Margaret fit un geste de dénégation.

— Alors je me trompe ? — dit Clément d’un ton interrogateur.

— Assurément. Je n’ai pas de motifs d’ennui bien déterminés. Je suis seulement un peu inquiète de mon père qui est absent depuis bientôt quinze jours. Cependant il n’y a rien là dedans d’extraordinaire ; il s’absente souvent. Malgré cela, je suis sans cesse dans des transes à son sujet. Lorsqu’il reviendra, je serai certainement grondée par lui pour cela.

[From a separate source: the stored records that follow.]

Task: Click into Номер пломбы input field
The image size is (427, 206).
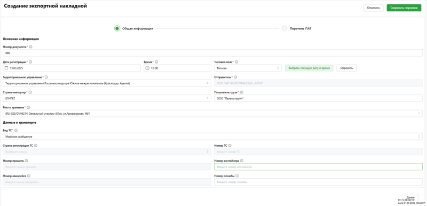Action: [318, 182]
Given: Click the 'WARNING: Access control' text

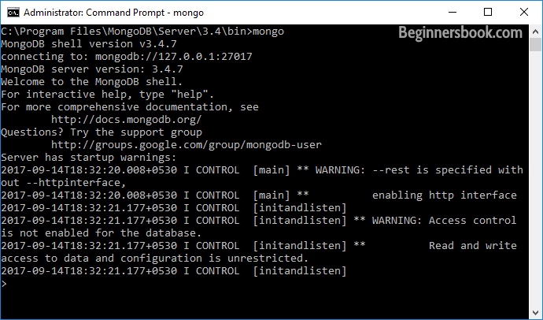Looking at the screenshot, I should point(444,221).
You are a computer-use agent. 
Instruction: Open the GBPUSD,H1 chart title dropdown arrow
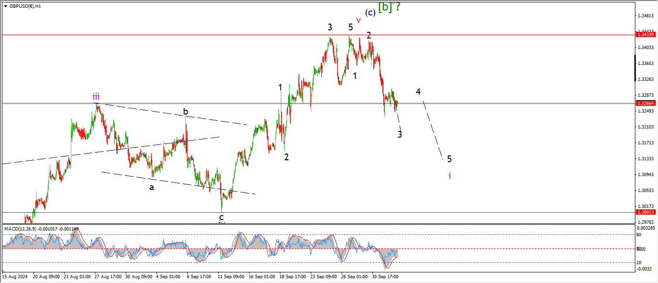click(5, 6)
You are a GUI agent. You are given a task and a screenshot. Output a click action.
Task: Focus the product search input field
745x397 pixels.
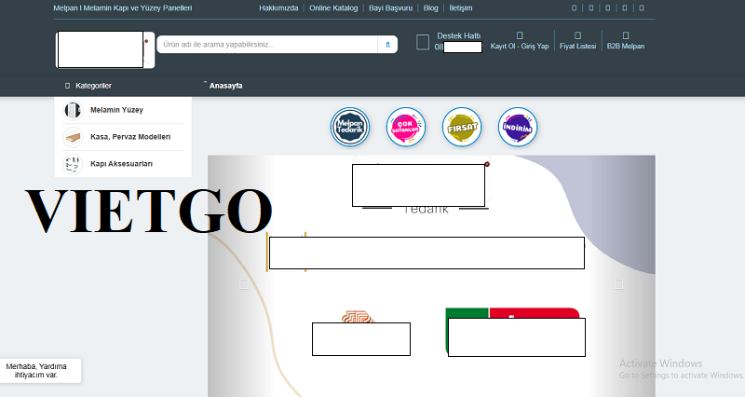pyautogui.click(x=268, y=45)
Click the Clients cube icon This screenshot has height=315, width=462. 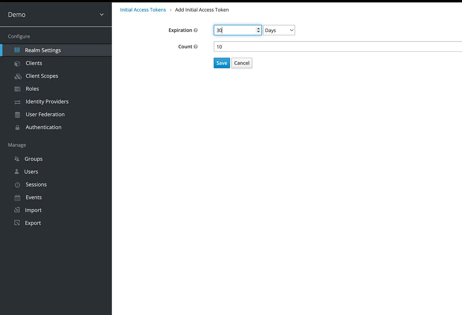pyautogui.click(x=18, y=63)
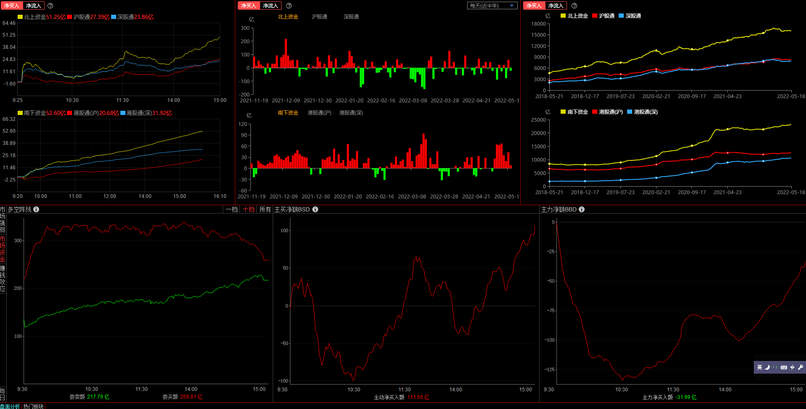Show 港股通(深) series in southbound bar chart
806x409 pixels.
click(351, 113)
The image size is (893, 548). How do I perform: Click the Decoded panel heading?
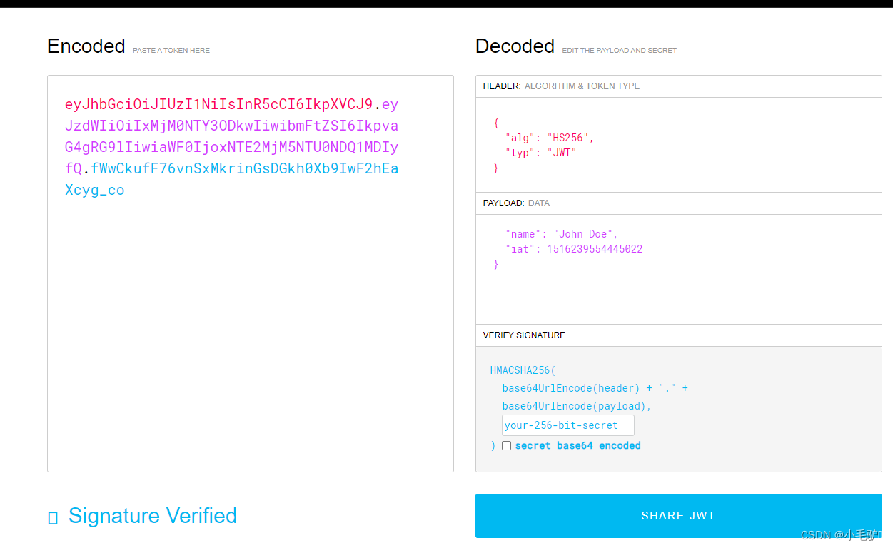(515, 46)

Le soir du 27 août, Margaret donna sa leçon accoutumée et, comme à l’ordinaire, resta quelque temps à causer avec Mme Austin, qui avait pris en grande affection le professeur de piano de sa petite-fille. Clément avait insensiblement supprimé ses promenades du soir, surtout les jours de leçons. Il prenait part à la conversation, et comme on parlait de toutes sortes de choses, il n’est pas étonnant qu’on vînt à causer de l’assassinat de Winchester.

— À propos, mademoiselle Wentworth, — s’écria Mme Austin, interrompant son fils, — je suppose que vous avez appris la nouvelle de cet affreux assassinat qui fait tant de bruit ?

— Un affreux assassinat… non, madame ; j’apprends rarement des choses de ce genre, car la personne avec qui je loge est vieille et sourde. Elle s’inquiète fort peu de ce qui se passe dans le monde, et je suis trop occupée pour m’en inquiéter moi-même.

— Ah ! — dit Mme Austin. — Eh bien ! ma chère enfant, vous me surprenez réellement. Je croyais que cette terrible affaire avait eu un grand retentissement à cause du célèbre M. Dunbar qui s’y trouve mêlé.

M. Dunbar ! — s’écria Margaret regardant son interlocutrice avec des yeux dilatés par l’étonnement.